Problem: Exactly the lines from the one containing "This screenshot has height=519, width=1000." to the final line below should be output, and no others.

Collected data entries:
---
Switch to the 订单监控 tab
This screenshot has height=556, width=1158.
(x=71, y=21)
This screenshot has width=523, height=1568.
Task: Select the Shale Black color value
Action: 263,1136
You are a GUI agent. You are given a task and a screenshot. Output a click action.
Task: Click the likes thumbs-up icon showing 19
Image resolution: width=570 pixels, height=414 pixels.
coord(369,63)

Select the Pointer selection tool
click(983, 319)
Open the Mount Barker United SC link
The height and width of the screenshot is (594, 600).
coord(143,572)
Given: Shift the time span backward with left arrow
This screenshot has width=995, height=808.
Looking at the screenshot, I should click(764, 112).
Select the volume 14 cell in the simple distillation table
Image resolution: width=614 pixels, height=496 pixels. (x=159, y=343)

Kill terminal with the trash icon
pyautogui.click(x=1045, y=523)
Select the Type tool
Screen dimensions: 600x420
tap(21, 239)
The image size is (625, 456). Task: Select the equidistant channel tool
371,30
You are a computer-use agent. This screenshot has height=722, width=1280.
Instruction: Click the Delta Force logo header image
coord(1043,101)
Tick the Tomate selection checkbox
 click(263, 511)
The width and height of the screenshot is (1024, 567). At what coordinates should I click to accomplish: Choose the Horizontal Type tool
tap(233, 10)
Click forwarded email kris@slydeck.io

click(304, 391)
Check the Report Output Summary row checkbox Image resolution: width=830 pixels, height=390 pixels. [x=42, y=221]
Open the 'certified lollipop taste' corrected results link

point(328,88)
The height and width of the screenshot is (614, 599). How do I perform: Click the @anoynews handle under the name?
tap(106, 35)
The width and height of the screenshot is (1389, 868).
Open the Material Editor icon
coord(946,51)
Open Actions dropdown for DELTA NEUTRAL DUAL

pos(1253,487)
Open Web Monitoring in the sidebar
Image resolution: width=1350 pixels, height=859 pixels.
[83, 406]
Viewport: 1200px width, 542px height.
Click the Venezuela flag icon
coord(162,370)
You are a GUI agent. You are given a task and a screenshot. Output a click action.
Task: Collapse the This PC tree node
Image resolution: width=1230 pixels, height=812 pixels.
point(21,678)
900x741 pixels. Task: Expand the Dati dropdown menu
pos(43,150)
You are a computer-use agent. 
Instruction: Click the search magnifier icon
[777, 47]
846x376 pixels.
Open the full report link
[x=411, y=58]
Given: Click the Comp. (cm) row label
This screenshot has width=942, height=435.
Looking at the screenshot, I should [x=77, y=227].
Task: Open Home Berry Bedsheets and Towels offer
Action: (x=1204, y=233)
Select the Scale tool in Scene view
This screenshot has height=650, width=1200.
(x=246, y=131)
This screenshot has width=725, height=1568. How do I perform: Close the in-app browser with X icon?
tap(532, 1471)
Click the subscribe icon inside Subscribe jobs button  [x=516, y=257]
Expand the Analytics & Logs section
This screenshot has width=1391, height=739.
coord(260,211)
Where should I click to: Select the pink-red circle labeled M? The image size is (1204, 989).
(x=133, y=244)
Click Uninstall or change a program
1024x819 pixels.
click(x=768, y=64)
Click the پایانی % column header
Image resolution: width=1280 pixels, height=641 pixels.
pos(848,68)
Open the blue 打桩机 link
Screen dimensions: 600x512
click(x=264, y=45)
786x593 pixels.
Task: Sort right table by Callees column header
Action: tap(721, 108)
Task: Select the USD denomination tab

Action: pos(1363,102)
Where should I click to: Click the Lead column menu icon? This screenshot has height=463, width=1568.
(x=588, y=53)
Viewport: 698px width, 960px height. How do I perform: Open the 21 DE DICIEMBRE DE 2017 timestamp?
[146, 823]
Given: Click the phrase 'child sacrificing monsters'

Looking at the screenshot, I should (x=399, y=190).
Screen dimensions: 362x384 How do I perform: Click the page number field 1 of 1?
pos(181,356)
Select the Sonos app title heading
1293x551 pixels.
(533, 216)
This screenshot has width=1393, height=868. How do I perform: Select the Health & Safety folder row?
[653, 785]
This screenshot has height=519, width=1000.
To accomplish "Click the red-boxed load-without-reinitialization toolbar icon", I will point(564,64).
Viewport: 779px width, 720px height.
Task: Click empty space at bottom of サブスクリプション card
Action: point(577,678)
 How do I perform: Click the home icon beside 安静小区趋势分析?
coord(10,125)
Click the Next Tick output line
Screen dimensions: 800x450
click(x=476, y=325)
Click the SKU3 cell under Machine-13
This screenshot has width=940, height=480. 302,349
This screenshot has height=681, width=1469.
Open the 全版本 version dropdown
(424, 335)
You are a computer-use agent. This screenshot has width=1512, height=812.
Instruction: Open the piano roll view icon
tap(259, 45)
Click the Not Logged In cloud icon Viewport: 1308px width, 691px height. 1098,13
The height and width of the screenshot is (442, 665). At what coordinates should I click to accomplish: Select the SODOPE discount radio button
---
Your response:
This screenshot has height=519, width=1000.
To accomplish "Click the red-boxed load-without-reinitialization toolbar icon", I will point(564,64).
Viewport: 779px width, 720px height.
Task: Click empty space at bottom of サブスクリプション card
Action: point(577,678)
 How do I perform: Click the home icon beside 安静小区趋势分析?
coord(10,125)
Click the Next Tick output line
Screen dimensions: 800x450
click(x=476, y=325)
Click the SKU3 cell under Machine-13
This screenshot has width=940, height=480. 302,349
This screenshot has height=681, width=1469.
Open the 全版本 version dropdown
(424, 335)
You are a computer-use agent. This screenshot has width=1512, height=812.
Instruction: Open the piano roll view icon
tap(259, 45)
Click the Not Logged In cloud icon Viewport: 1308px width, 691px height. 1098,13
The height and width of the screenshot is (442, 665). At what coordinates should I click to accomplish: Select the SODOPE discount radio button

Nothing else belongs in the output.